*Prompt:* Count the lines in the rows below that contain the string "screenshot", matching case exactly. Reply with the number only.

*Data shown:*
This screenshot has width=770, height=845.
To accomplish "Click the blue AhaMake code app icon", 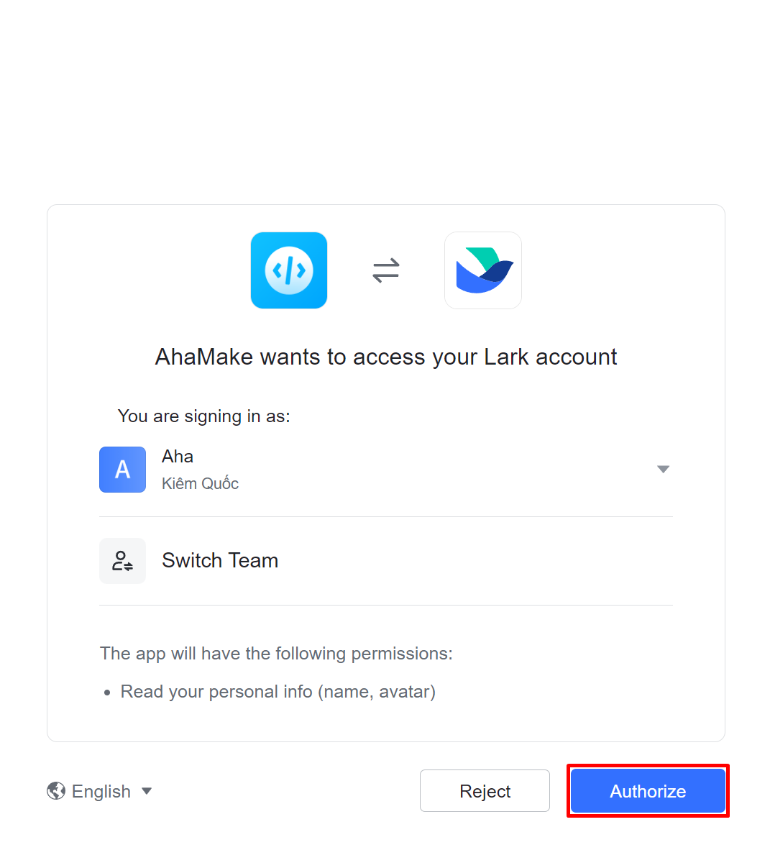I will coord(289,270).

---

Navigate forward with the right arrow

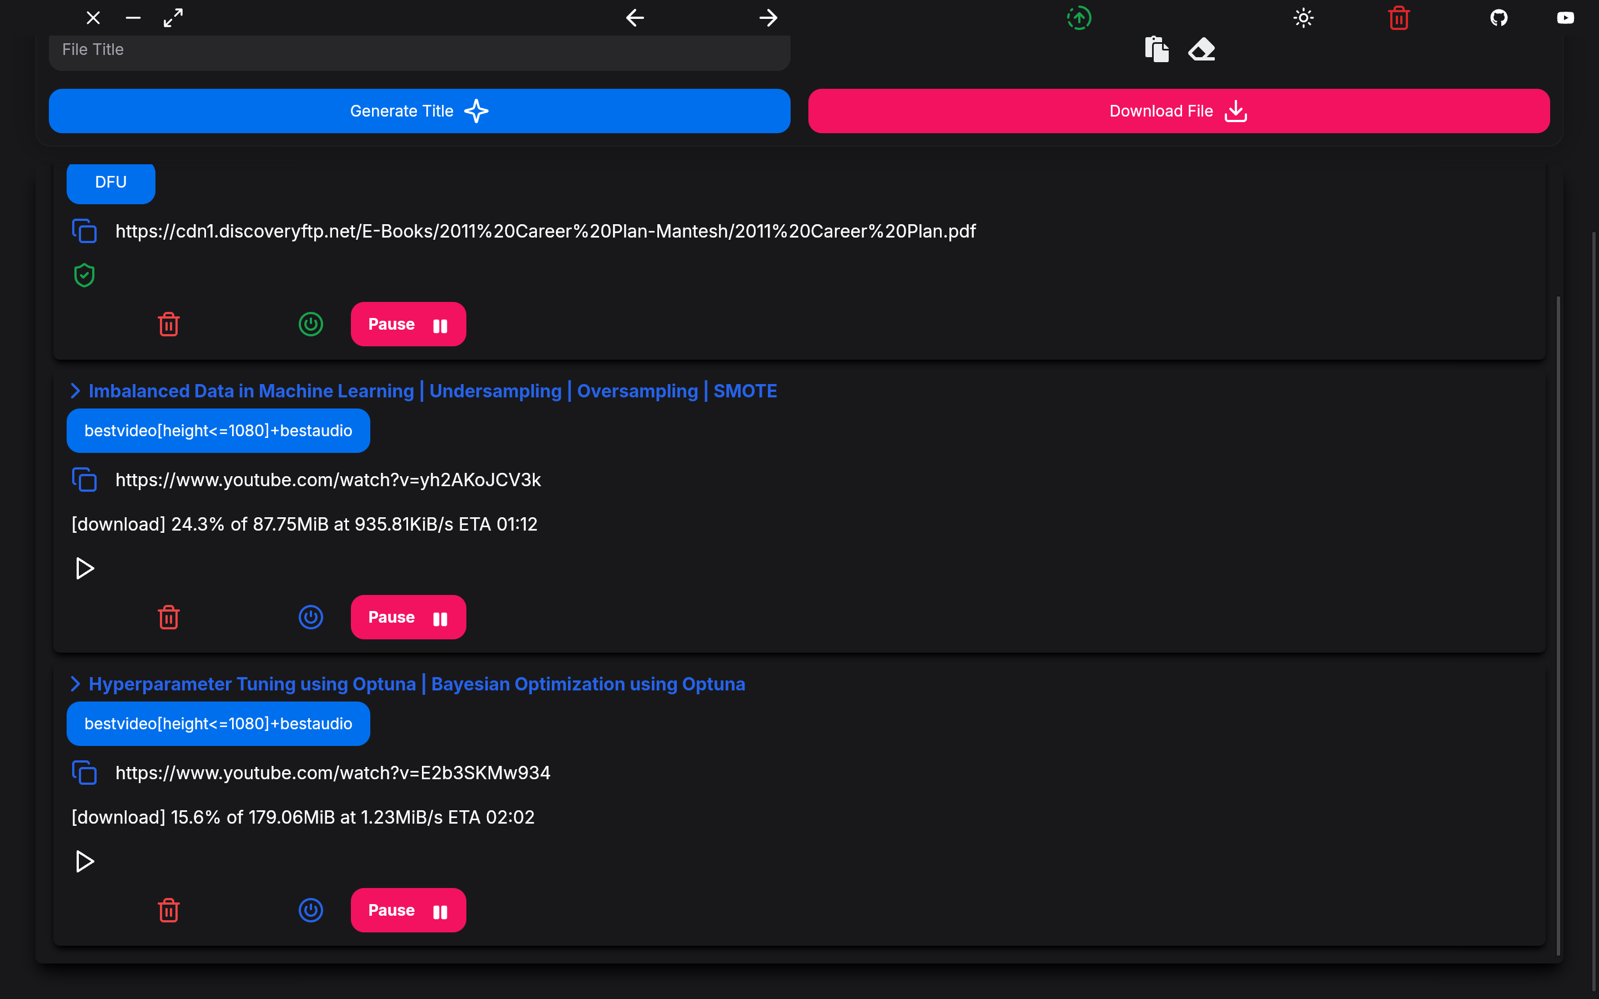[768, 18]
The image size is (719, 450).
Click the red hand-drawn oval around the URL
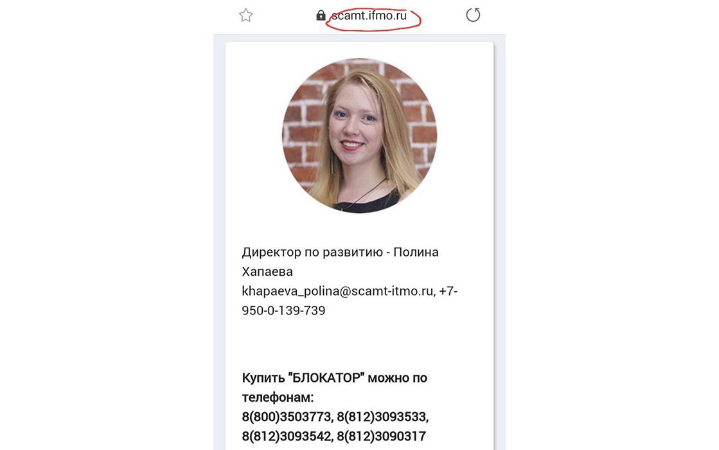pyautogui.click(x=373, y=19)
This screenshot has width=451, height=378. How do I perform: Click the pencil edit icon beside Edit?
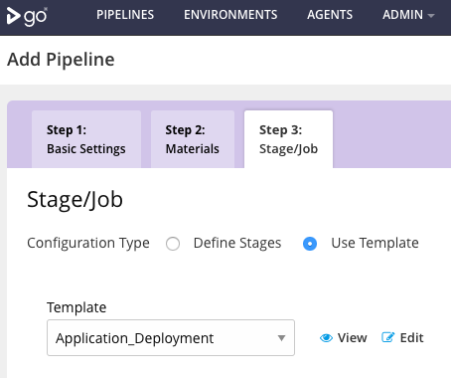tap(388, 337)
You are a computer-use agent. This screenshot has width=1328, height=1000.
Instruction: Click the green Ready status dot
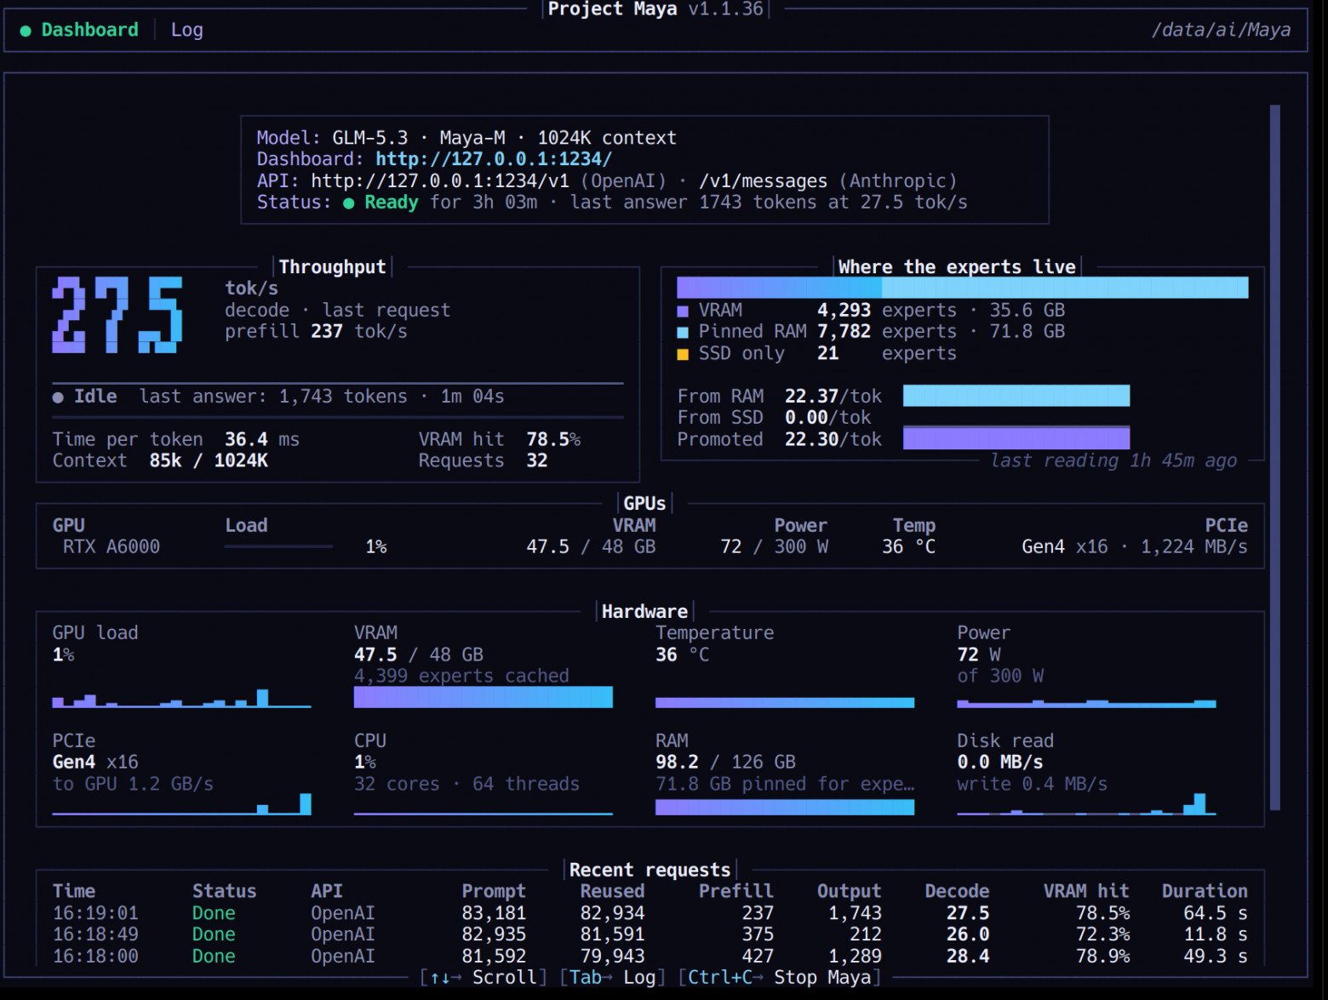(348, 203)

--

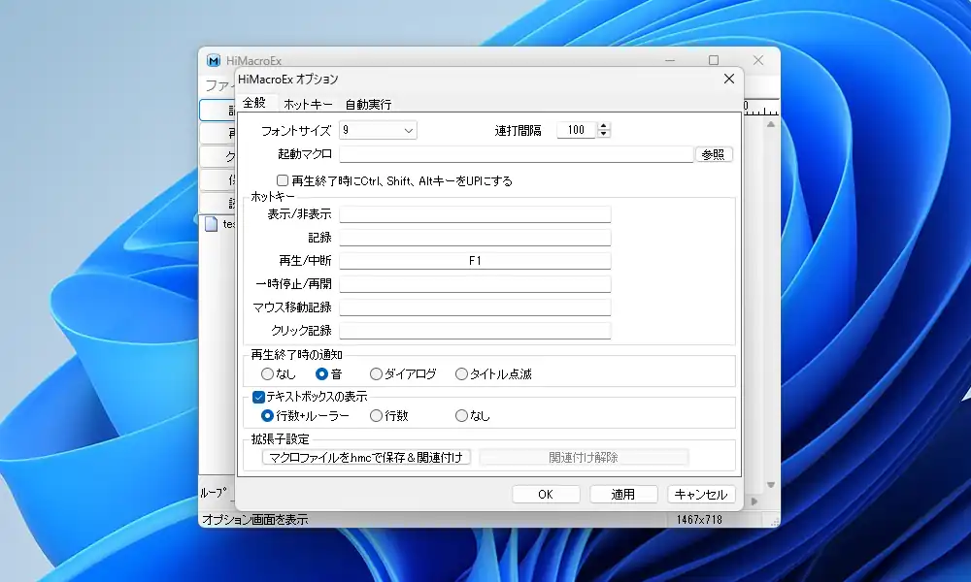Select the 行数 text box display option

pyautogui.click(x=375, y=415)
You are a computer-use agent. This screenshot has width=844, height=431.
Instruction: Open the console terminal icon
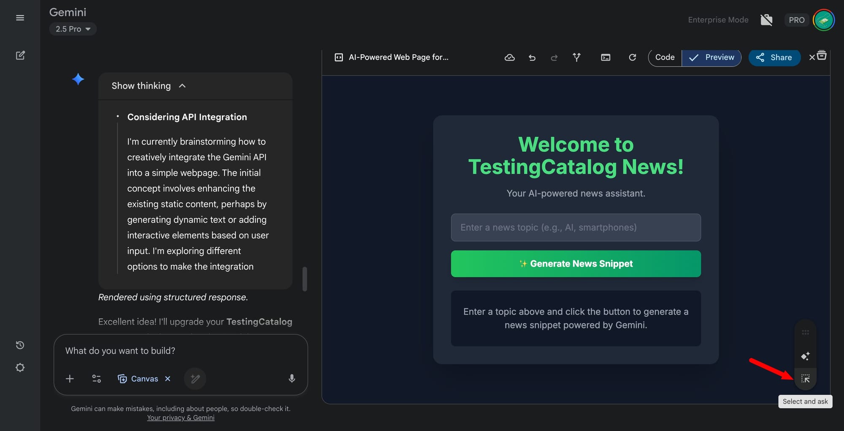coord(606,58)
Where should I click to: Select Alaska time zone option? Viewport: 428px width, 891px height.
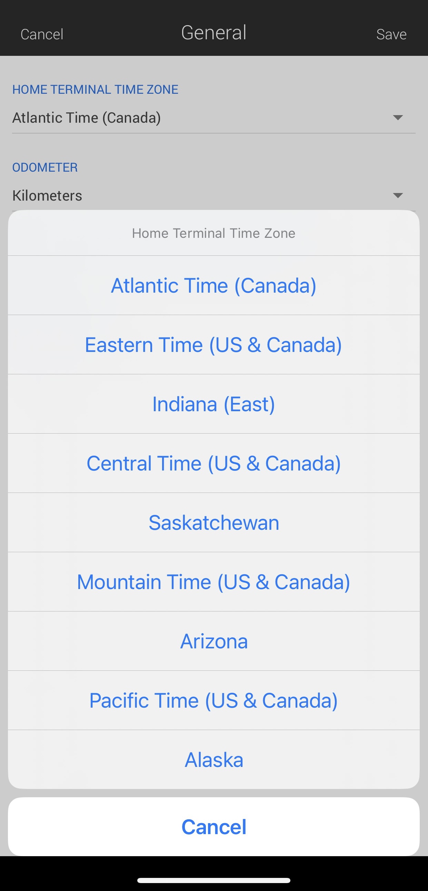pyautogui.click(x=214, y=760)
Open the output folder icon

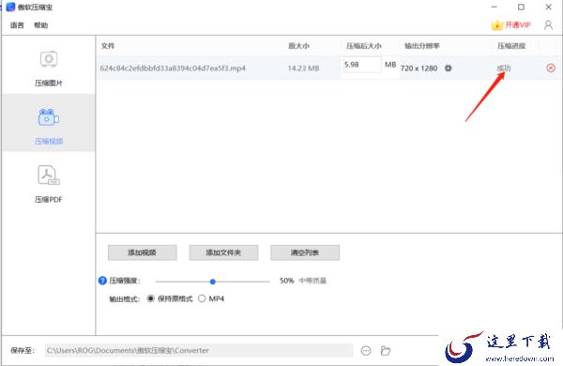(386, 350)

*Written solution:* 4